EXTRACT PROVIDED —
····················

Johann Friedrich Dieterich (21 September 1787, Biberach an der Riß - 17 January 1846, Stuttgart) was a German painter and art professor.

==Biography==
He was born into the family of a poor manual laborer. His artistic talent first revealed itself in the paintings he made on the fruit sacks his father carried. He was eventually able to reach Stuttgart, where received his training from the court painter and gallery director, Johann Baptist Seele, and the theatrical painter, Carl Heideloff, who became his sponsor.

Deciding that he wanted to do more than paint stages, he went to Munich in 1811, followed by a short trip to Italy. He brought back some works he made there, to demonstrate his talent, and was able to receive a grant to return to Italy in 1818. There, he associated with other German artists; most of whom were members of the Nazarene movement.

Returning to Germany in 1822, he received a commission from King William I of Württemberg to paint draft sketches of reliefs on canvas, which were later sculpted at Rosenstein Palace. He was there again from 1826 to 1828, painting scenes from the Bacchus myth on the dining room ceiling, and designs for the Royal children. Although these were the works that brought him recognition, he felt that they were not sufficiently serious for his true artistic nature.

Around 1829, he became the primary teacher of history painting at the newly established State Academy of Fine Arts Stuttgart. He was appointed a Professor in 1833, and served until his death. During those years, he devoted himself entirely to portraits and religious art. Most of the latter showed the distinct influence of Raphael and declined in quality over the years.

····················

EXTRACTED DATA —
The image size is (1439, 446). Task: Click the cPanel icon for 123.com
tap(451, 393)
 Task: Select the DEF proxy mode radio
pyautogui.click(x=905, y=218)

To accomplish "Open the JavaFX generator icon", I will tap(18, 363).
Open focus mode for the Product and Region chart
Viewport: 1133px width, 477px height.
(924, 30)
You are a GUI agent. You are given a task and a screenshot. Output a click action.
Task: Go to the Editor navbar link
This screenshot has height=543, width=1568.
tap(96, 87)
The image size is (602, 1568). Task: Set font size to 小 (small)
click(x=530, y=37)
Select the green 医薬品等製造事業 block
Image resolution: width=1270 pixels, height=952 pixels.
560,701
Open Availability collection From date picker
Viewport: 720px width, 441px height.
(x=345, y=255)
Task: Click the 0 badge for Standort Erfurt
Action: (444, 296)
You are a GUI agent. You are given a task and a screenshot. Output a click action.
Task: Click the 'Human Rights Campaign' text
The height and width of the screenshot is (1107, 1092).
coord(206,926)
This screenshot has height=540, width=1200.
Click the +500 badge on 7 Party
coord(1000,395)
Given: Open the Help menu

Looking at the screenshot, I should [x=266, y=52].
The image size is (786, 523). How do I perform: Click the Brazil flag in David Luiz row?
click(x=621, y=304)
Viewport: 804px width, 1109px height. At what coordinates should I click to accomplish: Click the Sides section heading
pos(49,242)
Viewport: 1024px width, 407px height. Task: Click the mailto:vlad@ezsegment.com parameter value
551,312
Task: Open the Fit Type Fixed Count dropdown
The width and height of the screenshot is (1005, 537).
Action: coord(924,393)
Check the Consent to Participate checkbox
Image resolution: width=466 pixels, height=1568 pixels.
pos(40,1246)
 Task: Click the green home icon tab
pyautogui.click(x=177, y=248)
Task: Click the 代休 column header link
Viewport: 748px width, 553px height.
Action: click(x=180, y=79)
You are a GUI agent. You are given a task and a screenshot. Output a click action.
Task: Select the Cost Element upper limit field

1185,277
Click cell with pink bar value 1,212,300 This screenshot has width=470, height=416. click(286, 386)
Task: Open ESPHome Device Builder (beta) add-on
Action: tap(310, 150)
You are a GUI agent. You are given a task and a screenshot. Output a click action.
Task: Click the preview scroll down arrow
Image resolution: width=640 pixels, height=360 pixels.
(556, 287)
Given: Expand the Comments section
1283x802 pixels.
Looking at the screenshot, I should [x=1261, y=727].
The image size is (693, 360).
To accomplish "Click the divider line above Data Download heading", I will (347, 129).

····················

TO DO —
- 1) Summarize the biography of Johann Friedrich Dieterich in two sentences.
- 2) Please list every person other than Dieterich himself who is named in the biography of Johann Friedrich Dieterich.
- 3) From the biography of Johann Friedrich Dieterich, copy out the passage that begins at the words "Deciding that he" and stops after "the Nazarene movement.".

ANSWERS FOR THE EXERCISE —
- 1) Johann Friedrich Dieterich (1787–1846) was a German painter born to a poor laborer in Biberach an der Riß who trained in Stuttgart, went to Munich in 1811, and spent time in Italy, including a grant-funded stay starting in 1818. After returning to Germany in 1822, he painted works for King William I of Württemberg at Rosenstein Palace, then from around 1829 taught history painting at the State Academy of Fine Arts Stuttgart, became a professor in 1833, and devoted himself to portraits and religious art until his death.

- 2)
- Johann Baptist Seele
- Carl Heideloff
- King William I of Württemberg
- Raphael

- 3)
Deciding that he wanted to do more than paint stages, he went to Munich in 1811, followed by a short trip to Italy. He brought back some works he made there, to demonstrate his talent, and was able to receive a grant to return to Italy in 1818. There, he associated with other German artists; most of whom were members of the Nazarene movement.